A Natureza daquele fogo:

Isaías 33:14-17 – A chave de tudo está no verso 17, pois demonstra que o povo de Deus não será destruído quando estiver em Sua presença
Isaías 30:33 – “Tophet” (um lugar em chamas) é preparado para os ímpios. O fôlego do Espírito de Deus coloca-a em chamas com saraiva.
Isaías 31:9 – O fogo de Deus está em Sião (o monte de Deus – Seu santuário) e Sua fornalha está em Jerusalém (onde o templo está – o lugar santíssimo, onde é visto o shekiná, a glória consumidora da presença de Deus);
Isaías 10: 16-19 – Versos chave 16-17 – A glória de Deus acenderá fogo – ele vai queimar e devorar tudo em um único dia.
Malaquias 4:1-3 – O fogo de Deus destrói o mal, mas é curativo e purificador para o povo de Deus.

Heb. 12:29 – Nosso Deus é um Fogo Consumidor.

Pergunta Vital:
Por que Nabucodonosor não foi destruído pelo fogo quando se aproximou da boca aberta da fornalha?


Resposta:
Nabucodonosor estava sendo atraído por Deus. Ele estava passando pelo processo de descoberta de Deus – estava sendo convertido – portanto, Deus o preservou. Os soldados não haviam se deixado atrair por Deus e o fogo os queimou.
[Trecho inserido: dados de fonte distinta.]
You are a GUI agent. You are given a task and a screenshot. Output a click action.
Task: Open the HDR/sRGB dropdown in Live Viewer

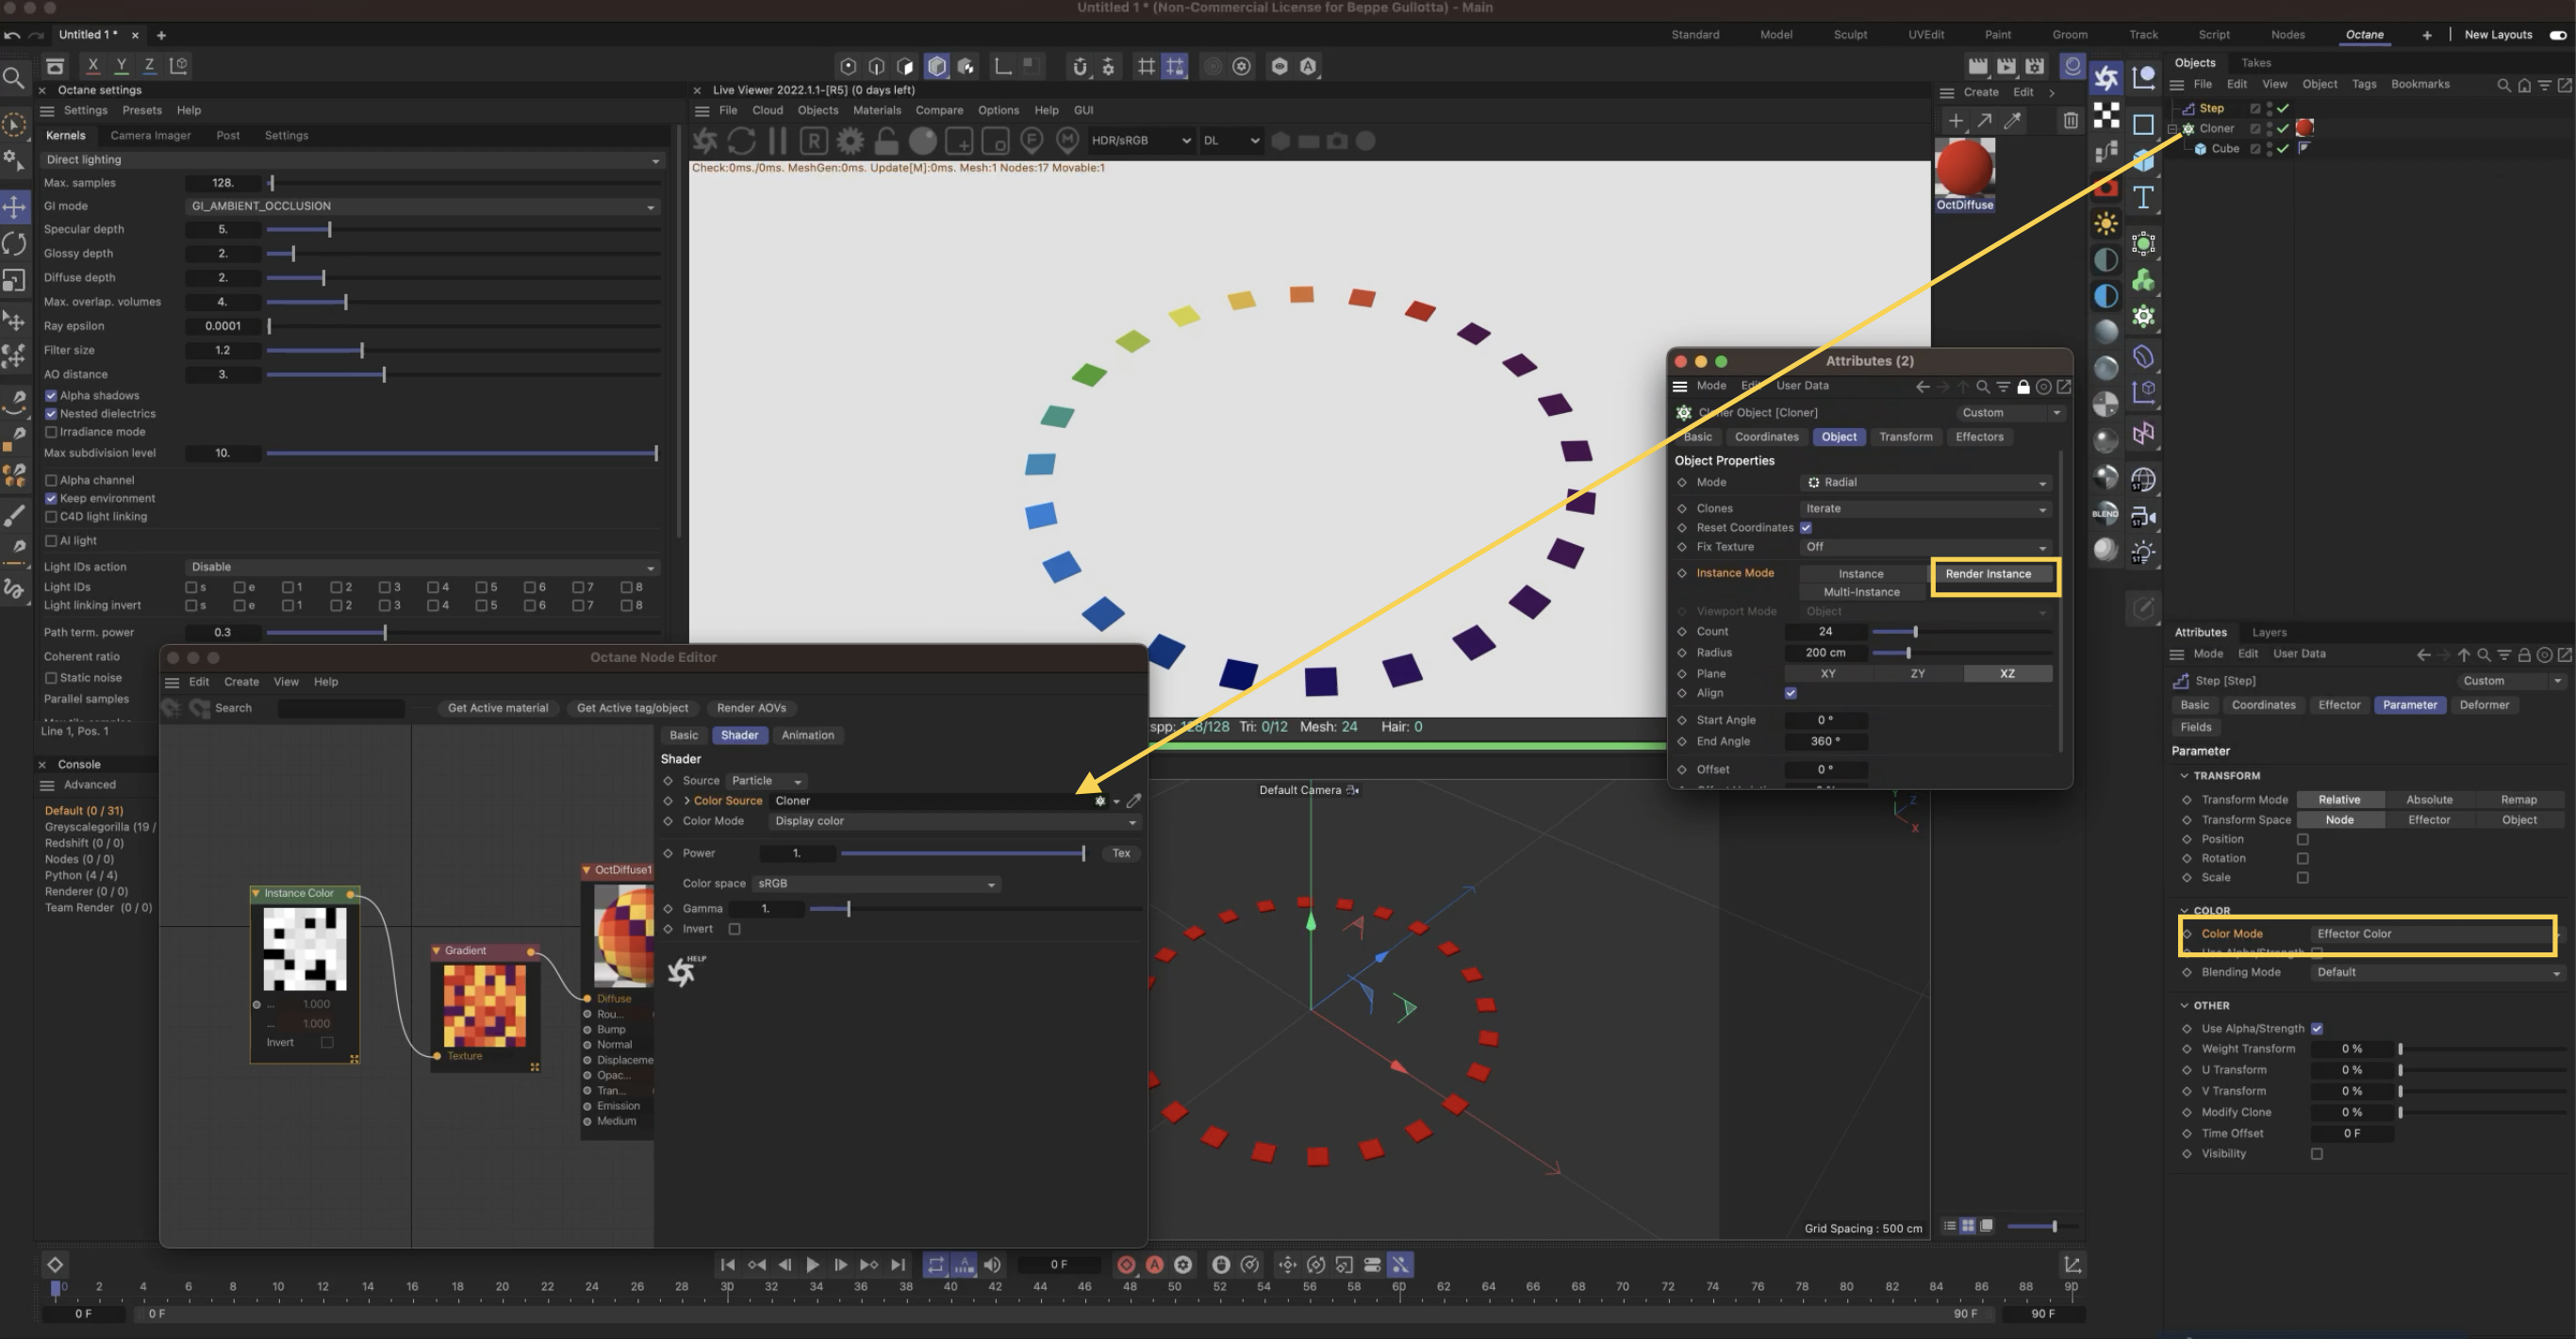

João 8:12 – Jesus é a “luz do mundo”.
João 3:16-21 – Estamos sendo atraídos para a luz ou amamos as trevas?
Apoc. 22:3-5 – Na eternidade não haverá necessidade da luz do sol, pois Deus e Jesus serão as fontes de toda luz.

Se antes da segunda vinda de Jesus não tivermos permitido que a glória de Deus devore os pecados de nossa vida, a glória de Sua vida nos destruirá completamente. Se amarmos a Deus, teremos alegria de viver diante da luz da Sua glória por toda a eternidade.

Dan. 3:26-30
Vemos que Nabucodonosor reconheceu honrou o Deus de Sadraque, Mesaque e Abednego, mas ele ainda não havia entendido tudo. Mais uma vez ele tentou impor uma religião oficial para todos.

Mais uma vez vemos que os filhos de Deus foram abençoados no final de tudo isso. Da mesma forma, os que servem a Deus fielmente, serão abençoados e preservados. (Apoc. 22:3-5.)